Harley v. Fitzgerald

CULLEN, J.

This is an appeal from a judgment of the county court affirming a judgment recovered in the court of a justice of the peace.. There is but one point urged on this appeal,—that on the trial before the justice and jury the defendant was denied the right to open and close the case. That this right is substantial, and that a failure to grant it in a proper case is fatal error, are settled by authority. Murray v. Insurance Co., 35 N. Y. 236; Millerd v. Thorn, 56 N. Y. 402. By section 2868 of the Code, the justice must hear, try, and determine actions before him according to law. So the principles cited must apply in such cause. 3 Wait, Law & Prac. 470, 724. The plaintiff made oral complaint for $45, with interest from September 1,1893, for wages. The defendant filed a written answer, pleading a general denial and a counterclaim. When the case came on for trial he filed an amended answer, denying nothing, but admitting the indebtedness of $45, without any allegation as to the interest. The answer then set forth two counterclaims. On this answer, it is plain that the defendant had the affirmative.
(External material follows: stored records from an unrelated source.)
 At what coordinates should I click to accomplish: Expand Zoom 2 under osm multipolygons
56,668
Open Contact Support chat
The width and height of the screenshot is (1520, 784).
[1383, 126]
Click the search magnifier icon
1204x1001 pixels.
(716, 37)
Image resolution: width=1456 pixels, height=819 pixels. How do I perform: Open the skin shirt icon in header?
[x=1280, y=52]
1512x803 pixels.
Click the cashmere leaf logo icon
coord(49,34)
True, the answer did not admit interest; but an admission was not necessary, as the failure to deny the allegation of the complaint operated as an admission. Nor was it necessary for the plaintiff to prove his case. Section 2891 of the Code provides that if the defendant fails to appear and answer the plaintiff cannot recover without proving his case. But this does not apply where the defendant does appear and answer. Gregory v. Trainor, 4 E. D. Smith, 58. Nor is it material whether the second defense pleaded be considered a counterclaim or a set-off. In either case, the burden of proof to establish it was on the defendant. The judgment of the county court and of the justice should be reversed, with costs. All concur.